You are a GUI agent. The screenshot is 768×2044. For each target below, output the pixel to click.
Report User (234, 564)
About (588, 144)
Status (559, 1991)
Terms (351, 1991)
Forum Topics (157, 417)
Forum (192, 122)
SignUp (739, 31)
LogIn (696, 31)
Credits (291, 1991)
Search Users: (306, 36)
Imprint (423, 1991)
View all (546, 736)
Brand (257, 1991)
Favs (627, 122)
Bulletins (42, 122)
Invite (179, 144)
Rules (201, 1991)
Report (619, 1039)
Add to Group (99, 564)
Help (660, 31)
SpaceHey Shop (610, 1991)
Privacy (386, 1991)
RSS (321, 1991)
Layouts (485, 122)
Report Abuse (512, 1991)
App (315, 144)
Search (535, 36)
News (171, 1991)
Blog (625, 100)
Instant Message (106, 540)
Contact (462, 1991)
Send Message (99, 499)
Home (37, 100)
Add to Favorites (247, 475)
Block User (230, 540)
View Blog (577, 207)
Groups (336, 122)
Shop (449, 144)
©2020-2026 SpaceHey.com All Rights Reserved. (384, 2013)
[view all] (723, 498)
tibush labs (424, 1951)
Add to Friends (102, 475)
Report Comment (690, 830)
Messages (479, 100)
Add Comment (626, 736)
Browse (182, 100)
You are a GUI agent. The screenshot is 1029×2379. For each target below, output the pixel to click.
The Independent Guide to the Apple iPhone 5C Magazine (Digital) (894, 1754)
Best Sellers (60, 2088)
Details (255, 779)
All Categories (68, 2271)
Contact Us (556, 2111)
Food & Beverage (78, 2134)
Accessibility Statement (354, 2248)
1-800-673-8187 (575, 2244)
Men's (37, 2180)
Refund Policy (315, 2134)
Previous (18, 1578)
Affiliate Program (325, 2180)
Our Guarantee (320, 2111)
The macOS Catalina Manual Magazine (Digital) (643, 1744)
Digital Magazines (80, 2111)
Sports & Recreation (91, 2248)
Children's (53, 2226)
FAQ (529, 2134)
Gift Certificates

----

**Stated task:**
Copy every line above word for word, keeping the original order.

**Solved problem:**
You are a GUI agent. The screenshot is 768×2044. For each target below, output the pixel to click.
Report User (234, 564)
About (588, 144)
Status (559, 1991)
Terms (351, 1991)
Forum Topics (157, 417)
Forum (192, 122)
SignUp (739, 31)
LogIn (696, 31)
Credits (291, 1991)
Search Users: (306, 36)
Imprint (423, 1991)
View all (546, 736)
Brand (257, 1991)
Favs (627, 122)
Bulletins (42, 122)
Invite (179, 144)
Rules (201, 1991)
Report (619, 1039)
Add to Group (99, 564)
Help (660, 31)
SpaceHey Shop (610, 1991)
Privacy (386, 1991)
RSS (321, 1991)
Layouts (485, 122)
Report Abuse (512, 1991)
App (315, 144)
Search (535, 36)
News (171, 1991)
Blog (625, 100)
Instant Message (106, 540)
Contact (462, 1991)
Send Message (99, 499)
Home (37, 100)
Add to Favorites (247, 475)
Block User (230, 540)
View Blog (577, 207)
Groups (336, 122)
Shop (449, 144)
©2020-2026 SpaceHey.com All Rights Reserved. (384, 2013)
[view all] (723, 498)
tibush labs (424, 1951)
Add to Friends (102, 475)
Report Comment (690, 830)
Messages (479, 100)
Add Comment (626, 736)
Browse (182, 100)
You are a GUI agent. The screenshot is 1029×2379. For each target below, output the pixel to click.
The Independent Guide to the Apple iPhone 5C Magazine (Digital) (894, 1754)
Best Sellers (60, 2088)
Details (255, 779)
All Categories (68, 2271)
Contact Us (556, 2111)
Food & Beverage (78, 2134)
Accessibility Statement (354, 2248)
1-800-673-8187 (575, 2244)
Men's (37, 2180)
Refund Policy (315, 2134)
Previous (18, 1578)
Affiliate Program (325, 2180)
Our Guarantee (320, 2111)
The macOS Catalina Manual Magazine (Digital) (643, 1744)
Digital Magazines (80, 2111)
Sports & Recreation (91, 2248)
Children's (53, 2226)
FAQ (529, 2134)
Gift Certificates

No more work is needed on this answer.